On April 17, the report on “Prolonged Drought in Guigang, Guangxi: Fish in Ponds Dried into Dried Fish, Fields Cracked like Fists” has gained widespread attention and trended on social media.
According to a report by the “New Beijing News”, on April 15, Ms. Yang from Fangzhu Village in Guigang, Guangxi, reported that the village ponds had dried up, and there was no water for irrigation in the fields. Villagers had to dig wells to combat the drought, with many queuing up to fetch water until the early hours of the morning.
Ms. Yang’s 91-year-old grandmother remarked, “I have lived to such an old age, but this is the first time I’ve seen a drought this severe.”
In an article on April 15, a popular blogger named “Golden Shovel Expert” described her visit to Guigang during the Qingming Festival, where she witnessed a long line stretching up to a hundred meters at the village’s century-old well.
The article portrayed scenes of villagers carrying heavy buckets of well water on their shoulders, under the scorching sun. The wells were running dry, and villagers had to rely on this water for watering their fields and cooking.
As the blogger walked further into the village, she described a bleak landscape of scorched earth, with dried-up rice paddies and villagers struggling to irrigate their crops using water sourced from afar.
Another blogger named “Social Microscope” reported on April 16 that Guigang was facing an unprecedented and prolonged drought this spring. The reduced rainfall, coupled with frequent high temperatures, had led to accelerated evaporation, intensifying the scarcity of water resources.
This drought not only affected agricultural production but also had a significant impact on residents’ daily lives. Over 400 out of 1039 townships in Guangxi were categorized as severely drought-stricken areas.
The situation was particularly dire for rice cultivation. A major rice grower in Tan Tang District, Li Ge, showed the blogger the cracked fields and withering seedlings, expressing concerns about the potential complete loss of this year’s rice harvest.
Videos circulating on the social media platform Douyin showed stranded cruise boats along the exposed riverbed of the Li River in Guilin, mango orchards in Baise being irrigated with muddy water from nearly dried-up reservoirs, and vegetable farmers in the outskirts of Nanning waiting for precious irrigation water from the canal in the early hours of the morning.
Not only Guigang in Guangxi suffered from severe drought, but Chongzuo, known as the “Sugar Capital of China,” also faced alarming conditions in the sugarcane fields.

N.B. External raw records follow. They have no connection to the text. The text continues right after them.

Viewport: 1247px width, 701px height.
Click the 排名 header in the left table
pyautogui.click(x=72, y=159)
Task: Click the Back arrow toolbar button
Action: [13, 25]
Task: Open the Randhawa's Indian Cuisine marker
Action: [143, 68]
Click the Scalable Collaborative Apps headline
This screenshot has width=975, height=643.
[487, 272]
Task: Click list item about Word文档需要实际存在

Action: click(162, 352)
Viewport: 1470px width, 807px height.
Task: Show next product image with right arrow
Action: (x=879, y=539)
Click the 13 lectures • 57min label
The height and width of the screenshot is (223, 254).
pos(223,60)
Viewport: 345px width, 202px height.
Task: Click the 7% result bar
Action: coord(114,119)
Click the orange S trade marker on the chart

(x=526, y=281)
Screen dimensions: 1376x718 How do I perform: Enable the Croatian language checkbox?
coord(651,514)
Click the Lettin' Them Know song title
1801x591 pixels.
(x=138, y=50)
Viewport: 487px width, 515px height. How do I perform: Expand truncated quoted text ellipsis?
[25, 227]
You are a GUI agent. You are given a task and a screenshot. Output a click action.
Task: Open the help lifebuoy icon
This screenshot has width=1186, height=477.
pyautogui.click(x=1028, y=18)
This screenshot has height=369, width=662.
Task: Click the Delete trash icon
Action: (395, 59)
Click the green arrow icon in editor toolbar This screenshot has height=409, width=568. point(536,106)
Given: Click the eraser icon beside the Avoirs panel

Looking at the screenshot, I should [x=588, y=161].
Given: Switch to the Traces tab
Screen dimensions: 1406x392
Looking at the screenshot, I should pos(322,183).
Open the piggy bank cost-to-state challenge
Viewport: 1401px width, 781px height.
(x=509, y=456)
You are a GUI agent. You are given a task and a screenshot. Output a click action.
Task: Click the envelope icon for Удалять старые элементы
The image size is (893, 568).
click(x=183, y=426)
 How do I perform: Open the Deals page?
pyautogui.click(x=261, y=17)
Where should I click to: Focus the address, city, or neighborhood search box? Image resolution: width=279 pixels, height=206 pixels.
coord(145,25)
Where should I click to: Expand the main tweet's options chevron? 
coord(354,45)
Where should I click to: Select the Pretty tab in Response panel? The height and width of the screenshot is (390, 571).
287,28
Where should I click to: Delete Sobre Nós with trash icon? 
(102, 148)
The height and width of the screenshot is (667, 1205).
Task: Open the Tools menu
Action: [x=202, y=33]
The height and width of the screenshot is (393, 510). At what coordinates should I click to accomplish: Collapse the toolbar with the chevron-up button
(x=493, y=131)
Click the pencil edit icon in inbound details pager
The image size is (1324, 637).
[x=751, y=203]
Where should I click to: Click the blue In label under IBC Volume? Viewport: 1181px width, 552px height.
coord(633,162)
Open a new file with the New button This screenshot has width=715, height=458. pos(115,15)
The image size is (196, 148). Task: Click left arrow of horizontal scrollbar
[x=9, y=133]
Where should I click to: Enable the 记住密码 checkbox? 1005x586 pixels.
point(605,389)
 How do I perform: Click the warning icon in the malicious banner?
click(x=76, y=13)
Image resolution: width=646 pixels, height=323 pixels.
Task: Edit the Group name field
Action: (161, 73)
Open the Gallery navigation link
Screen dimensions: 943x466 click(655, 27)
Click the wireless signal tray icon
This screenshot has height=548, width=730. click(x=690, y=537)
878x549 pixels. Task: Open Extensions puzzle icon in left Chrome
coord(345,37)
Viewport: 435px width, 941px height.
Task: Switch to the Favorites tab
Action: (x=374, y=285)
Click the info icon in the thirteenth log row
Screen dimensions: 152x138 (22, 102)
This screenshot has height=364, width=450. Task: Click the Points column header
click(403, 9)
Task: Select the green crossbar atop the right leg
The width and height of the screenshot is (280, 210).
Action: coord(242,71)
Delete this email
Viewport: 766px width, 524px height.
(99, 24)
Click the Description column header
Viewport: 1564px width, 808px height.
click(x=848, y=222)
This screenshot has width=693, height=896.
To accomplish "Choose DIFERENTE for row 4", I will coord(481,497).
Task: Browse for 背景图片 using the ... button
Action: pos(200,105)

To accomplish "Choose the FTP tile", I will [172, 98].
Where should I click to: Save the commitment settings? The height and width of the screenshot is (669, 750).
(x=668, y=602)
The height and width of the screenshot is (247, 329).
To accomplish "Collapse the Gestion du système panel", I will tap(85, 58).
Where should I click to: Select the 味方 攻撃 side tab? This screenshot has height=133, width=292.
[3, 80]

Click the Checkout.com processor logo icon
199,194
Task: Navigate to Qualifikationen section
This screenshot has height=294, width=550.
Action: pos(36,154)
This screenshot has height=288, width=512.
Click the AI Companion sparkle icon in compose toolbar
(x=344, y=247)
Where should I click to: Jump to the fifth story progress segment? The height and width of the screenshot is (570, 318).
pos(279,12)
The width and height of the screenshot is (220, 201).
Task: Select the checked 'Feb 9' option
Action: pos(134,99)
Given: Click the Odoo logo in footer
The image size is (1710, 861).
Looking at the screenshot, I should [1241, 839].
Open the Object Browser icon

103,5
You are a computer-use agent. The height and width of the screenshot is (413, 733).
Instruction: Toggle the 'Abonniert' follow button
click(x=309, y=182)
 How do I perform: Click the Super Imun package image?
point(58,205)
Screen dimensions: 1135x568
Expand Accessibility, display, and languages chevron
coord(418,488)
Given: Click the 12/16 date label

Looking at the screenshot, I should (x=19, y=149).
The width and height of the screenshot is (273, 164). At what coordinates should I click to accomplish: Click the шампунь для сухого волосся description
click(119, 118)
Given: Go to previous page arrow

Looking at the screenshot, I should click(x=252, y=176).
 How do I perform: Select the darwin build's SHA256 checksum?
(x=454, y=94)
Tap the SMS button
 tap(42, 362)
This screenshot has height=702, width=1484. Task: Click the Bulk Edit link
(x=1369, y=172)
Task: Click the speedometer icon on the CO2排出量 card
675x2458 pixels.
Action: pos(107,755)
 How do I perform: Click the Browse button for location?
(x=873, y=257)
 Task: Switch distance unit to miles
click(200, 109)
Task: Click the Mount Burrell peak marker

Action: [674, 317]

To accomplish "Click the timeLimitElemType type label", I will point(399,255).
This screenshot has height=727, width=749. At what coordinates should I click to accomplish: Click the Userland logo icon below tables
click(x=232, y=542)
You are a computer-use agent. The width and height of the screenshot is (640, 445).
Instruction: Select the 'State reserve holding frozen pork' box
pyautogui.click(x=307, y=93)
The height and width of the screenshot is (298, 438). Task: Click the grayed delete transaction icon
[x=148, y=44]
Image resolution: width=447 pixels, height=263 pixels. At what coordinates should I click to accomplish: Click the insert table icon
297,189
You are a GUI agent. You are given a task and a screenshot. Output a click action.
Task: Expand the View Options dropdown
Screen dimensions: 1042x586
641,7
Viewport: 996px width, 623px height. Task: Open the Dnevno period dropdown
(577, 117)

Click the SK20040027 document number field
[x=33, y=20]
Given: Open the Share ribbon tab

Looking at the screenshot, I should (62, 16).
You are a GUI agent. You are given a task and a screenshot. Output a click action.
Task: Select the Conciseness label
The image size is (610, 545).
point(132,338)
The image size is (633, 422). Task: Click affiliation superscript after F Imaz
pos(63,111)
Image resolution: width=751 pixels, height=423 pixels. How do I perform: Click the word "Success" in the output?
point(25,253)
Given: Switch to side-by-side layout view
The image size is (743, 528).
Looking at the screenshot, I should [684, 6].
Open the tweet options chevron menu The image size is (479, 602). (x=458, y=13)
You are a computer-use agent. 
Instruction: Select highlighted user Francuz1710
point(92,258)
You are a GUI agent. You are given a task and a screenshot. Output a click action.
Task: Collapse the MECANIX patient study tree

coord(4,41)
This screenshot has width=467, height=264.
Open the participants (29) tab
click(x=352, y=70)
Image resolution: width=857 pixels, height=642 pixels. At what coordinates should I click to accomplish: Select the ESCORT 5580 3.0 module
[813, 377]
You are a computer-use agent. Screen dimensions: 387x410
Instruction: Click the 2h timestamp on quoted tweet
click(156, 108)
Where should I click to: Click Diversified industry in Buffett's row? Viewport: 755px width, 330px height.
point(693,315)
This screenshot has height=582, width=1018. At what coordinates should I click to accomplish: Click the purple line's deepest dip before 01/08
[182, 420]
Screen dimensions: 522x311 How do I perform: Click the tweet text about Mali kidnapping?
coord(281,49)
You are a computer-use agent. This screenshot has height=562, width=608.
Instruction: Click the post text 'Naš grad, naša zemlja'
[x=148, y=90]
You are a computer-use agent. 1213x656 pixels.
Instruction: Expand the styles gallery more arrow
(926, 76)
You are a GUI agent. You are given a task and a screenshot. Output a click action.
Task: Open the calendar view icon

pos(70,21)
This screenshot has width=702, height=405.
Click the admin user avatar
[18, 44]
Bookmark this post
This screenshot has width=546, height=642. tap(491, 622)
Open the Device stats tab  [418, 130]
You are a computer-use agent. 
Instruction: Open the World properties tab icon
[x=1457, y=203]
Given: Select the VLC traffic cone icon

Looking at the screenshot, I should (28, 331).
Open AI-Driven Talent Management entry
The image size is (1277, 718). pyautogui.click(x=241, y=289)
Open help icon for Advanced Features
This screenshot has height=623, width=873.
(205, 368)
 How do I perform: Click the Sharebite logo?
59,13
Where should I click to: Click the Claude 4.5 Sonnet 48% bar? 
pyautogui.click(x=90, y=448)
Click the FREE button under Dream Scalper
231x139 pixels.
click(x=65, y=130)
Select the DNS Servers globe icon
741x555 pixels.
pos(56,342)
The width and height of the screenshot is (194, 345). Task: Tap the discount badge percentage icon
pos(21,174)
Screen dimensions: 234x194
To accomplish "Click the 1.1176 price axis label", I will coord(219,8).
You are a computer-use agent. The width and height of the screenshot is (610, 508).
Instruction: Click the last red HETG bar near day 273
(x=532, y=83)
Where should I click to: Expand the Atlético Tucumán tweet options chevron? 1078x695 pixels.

The blogger “Golden Shovel Expert” described how the once uniform and lush sugarcane fields now appeared disheveled, with diseased-looking stems. Sugar mills had been forced to shut down early, with only a few remnants of sugarcane left on the conveyor belts. Without rainfall, the newly planted sugarcane for this spring might fail to sprout, causing further devastation to the industry. Agricultural technicians like Old Huang found themselves with dried mud embedded in their nail crevices as they assessed the dire situation in the fields.